La réglementation ne pose pas d’obligation en termes de formation.
Cependant, afin de l’exercer et d’orienter, d’informer et d’accompagner les salariés en matière de lutte contre le harcèlement sexuel et les agissements sexistes, il est préférable que la personne soit formée. D’abord, sur les bases réglementaires sur lesquelles s’exercent sa mission : qu’est-ce que le harcèlement sexuel, ses différentes formes ?
Aujourd’hui, la jurisprudence va jusqu’à parler de harcèlement d’ambiance, il semble cohérent que la personne référente maîtrise les différentes définitions.
Ensuite, sur la conduite à tenir en cas de déclaration : comment accueillir la parole au mieux ? Que dire ? Que doit-on éviter de dire afin de ne pas engager la structure en cas d’enquête ou de plainte ?
▶️ Le rôle de la Formation pour l’Égalité Femmes / Hommes en Entreprise (SkillFest)
Enfin, former son référent permet d’éviter 2 écueils dans le déroulé de la mission :
- le référent fantôme : la personne est nommée, la fonction existe, seulement, elle ne se matérialise pas. Aucune remontée, pas de proposition.

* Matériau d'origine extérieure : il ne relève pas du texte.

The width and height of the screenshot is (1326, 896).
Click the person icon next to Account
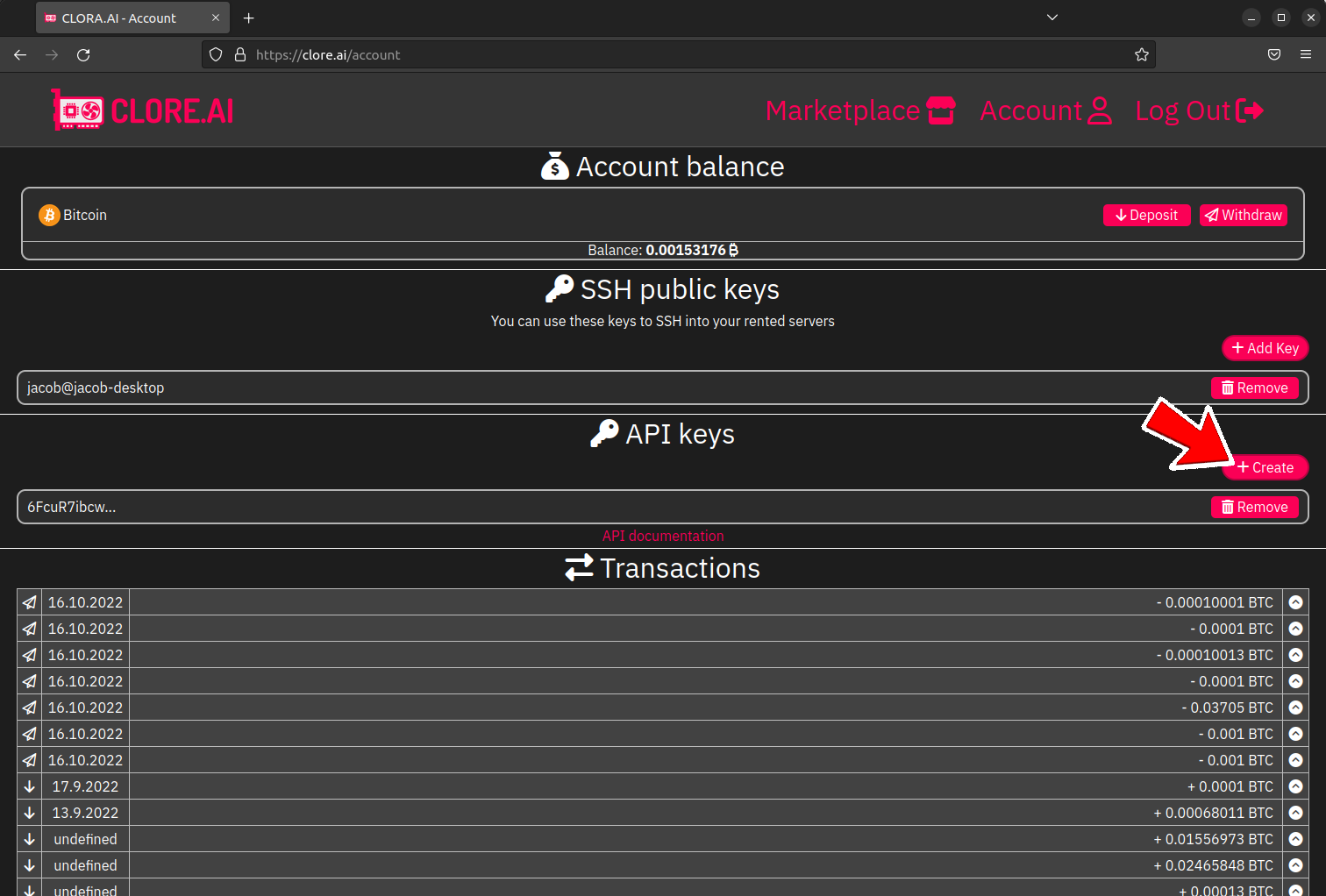[1101, 110]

Proposer une formation pour entrer dans la fonction permet aux référents de prendre conscience de leur rôle et de leur importance.
Il leur permet aussi de ne pas avoir peur de rencontrer leurs collègues sur ces sujets.

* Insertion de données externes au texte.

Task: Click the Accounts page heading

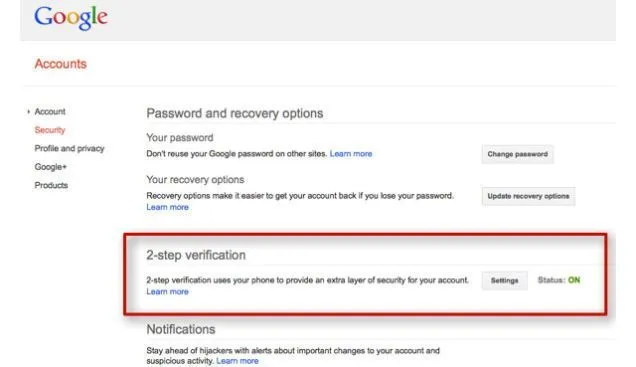Action: [x=60, y=64]
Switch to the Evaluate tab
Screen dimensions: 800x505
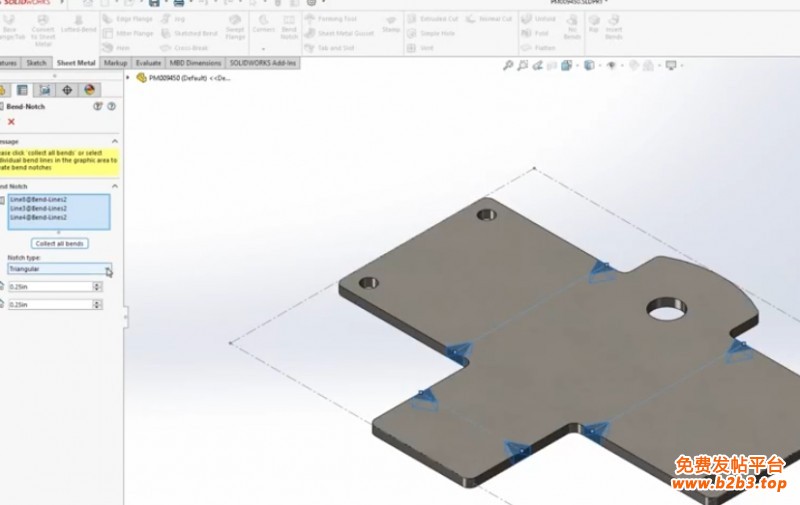pos(148,63)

Dans cette formation, les mises en situation pratiques, sous forme de jeu de rôle par exemple, leur permettront de dépasser leurs appréhensions liées à ce côté de leur fonction. - Le (trop) militant : la fonction de référent égalité/harcèlement doit être l’incarnation d’un plan d’action décidé par le comité de direction, éventuellement avec un comité de pilotage et conforme à la réglementation.

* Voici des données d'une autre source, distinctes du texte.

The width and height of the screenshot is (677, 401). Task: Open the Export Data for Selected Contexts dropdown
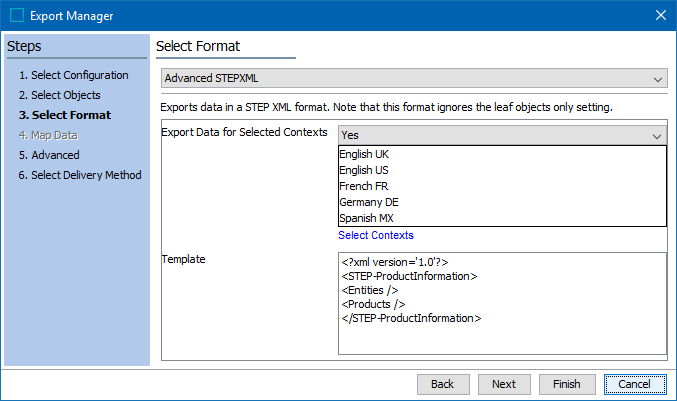[501, 135]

Il se peut que la personne désignée se sente investie d’une mission tout à fait honorable (éliminer le sexisme à tous les étages de l’entreprise, par exemple) qui peut faire déborder les limites prévues par la fonction.
Proposer une formation permet de poser ces bases et ces limites en conservant son enthousiasme.
Par souci d’impartialité et d’expertise, faire appel à un centre de formation spécialisé sera toujours gage d’efficacité.
Nommer un référent /égalité/harcèlement semble, en 2024, un impératif, quelle que soit la taille de la structure.
D’abord parce que, dans le monde du travail tel qu’il est aujourd’hui, montrer qu’on prend en compte ce sujet va attirer les meilleurs profils.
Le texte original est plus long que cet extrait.